It was just one of many weddings this year where the traditional Chinese custom of hunnao, or wedding hazing, a practice originally meant to expel evil spirits that has devolved into assault.

The revelry is meant to create a fun carnival atmosphere for the bridal party and has remained popular despite widespread criticism. Newlyweds and their parents choose to tolerate the jokes even when they cross a line – so as not to ruin a supposedly joyous occasion, according to observers.

Late last month, a groom in Tianjin passed out after several guests set off dry powder extinguishers aimed at him on his way to the bride’s home, according to another video circulating online. The man collapsed into a relative’s arms after inhaling too much powder. Onlookers feared he was dying but he eventually got back on his feet and continued on his way to his bride’s home.

At a wedding in Xian in June, two men pushed a bridesmaid into a wedding car and groped her breasts, ignoring her pleas to stop. The scene was caught on camera and triggered a public outcry, leading to the duo’s detention later for sexual assault.

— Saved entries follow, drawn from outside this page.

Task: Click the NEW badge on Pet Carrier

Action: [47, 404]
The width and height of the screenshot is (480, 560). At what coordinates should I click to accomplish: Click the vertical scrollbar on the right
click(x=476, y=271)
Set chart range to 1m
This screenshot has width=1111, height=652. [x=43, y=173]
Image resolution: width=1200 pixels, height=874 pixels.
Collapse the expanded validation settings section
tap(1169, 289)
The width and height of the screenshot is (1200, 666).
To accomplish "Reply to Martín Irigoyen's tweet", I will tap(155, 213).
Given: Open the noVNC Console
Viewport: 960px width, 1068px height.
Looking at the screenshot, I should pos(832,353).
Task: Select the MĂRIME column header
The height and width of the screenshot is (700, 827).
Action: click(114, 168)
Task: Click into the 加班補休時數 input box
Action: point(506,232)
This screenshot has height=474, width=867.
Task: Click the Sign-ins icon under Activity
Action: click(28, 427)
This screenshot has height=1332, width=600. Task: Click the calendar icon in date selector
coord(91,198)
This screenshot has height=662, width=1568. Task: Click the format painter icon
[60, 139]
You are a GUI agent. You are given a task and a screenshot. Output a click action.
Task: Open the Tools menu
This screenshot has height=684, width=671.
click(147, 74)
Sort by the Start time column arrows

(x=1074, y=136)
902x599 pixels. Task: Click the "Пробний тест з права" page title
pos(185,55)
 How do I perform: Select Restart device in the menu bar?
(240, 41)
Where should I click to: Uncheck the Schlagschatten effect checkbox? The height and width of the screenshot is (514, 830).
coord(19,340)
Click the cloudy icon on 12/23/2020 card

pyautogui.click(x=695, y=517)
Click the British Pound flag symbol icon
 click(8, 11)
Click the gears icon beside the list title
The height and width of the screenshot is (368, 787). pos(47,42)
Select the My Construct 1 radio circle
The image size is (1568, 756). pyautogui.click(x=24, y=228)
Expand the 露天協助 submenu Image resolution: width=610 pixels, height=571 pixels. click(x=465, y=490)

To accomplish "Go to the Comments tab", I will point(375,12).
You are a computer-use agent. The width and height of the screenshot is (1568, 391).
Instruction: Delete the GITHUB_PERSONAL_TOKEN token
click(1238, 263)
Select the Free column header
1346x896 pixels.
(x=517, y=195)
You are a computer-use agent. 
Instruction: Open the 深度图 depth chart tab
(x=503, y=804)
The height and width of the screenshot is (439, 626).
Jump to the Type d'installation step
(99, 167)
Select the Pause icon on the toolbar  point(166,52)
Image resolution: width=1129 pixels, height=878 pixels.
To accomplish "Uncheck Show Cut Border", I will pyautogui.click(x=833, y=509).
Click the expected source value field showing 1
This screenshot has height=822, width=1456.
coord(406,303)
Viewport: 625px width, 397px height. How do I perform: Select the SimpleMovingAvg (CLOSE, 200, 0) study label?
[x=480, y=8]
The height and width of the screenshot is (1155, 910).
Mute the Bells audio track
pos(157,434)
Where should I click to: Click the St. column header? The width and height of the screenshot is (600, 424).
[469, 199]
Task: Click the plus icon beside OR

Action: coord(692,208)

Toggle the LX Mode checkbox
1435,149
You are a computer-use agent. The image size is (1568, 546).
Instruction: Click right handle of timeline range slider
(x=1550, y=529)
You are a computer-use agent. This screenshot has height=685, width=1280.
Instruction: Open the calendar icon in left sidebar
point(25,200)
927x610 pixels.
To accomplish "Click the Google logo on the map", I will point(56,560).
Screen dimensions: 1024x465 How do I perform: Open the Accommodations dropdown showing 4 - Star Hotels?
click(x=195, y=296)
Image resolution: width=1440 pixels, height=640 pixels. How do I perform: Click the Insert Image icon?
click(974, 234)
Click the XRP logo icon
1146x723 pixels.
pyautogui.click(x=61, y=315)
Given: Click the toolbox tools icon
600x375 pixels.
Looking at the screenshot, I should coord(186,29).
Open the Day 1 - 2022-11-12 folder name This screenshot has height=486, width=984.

Grooms and bridesmaids are not the only victims. Often the bride is forced to mime sexual acts with the groom; in some cases, even the groom’s parents become a target of practical jokes – being forced to put on humiliating costumes, for example.

A man falls into the arms of guests amid a Chinese wedding hazing. Photo: Weibo

Hou Hongbin, a Guangzhou-based feminist writer, calls wedding hazing “sexualised revelry”.

“From the newlyweds to the bridesmaids and groomsmen, none of them dares to take offence because as a saying goes, ‘there are no rules in the first three days after a wedding’. People tend to adopt a tolerant attitude towards hazing,” Hou said.

Hazing also was an abnormal outlet for repressed sexual desire, she said, echoing a line from director Ang Lee’s film The Wedding Banquet.

Hou said that in ancient China, young people were not educated about sex so hazing purportedly offered clues about what awaited them on their wedding night.

Today, friends often pass along the practice from one wedding to another to repay what is perceived as a debt of gratitude.

“For example, a man may ask his friend to allow obscene acts to [be done to] the bridesmaids at the latter’s wedding, on grounds that when he marries, he provides an opportunity for the latter to do similar things,” Hou said.

Meng Jun, who manages the wedding organiser Sunny Xipu in Zibo, Shandong province, where hazing is keenly observed, said it had become increasingly difficult to find a bridesmaid in the city because of the fear that sexualised banter at weddings had instilled in young women.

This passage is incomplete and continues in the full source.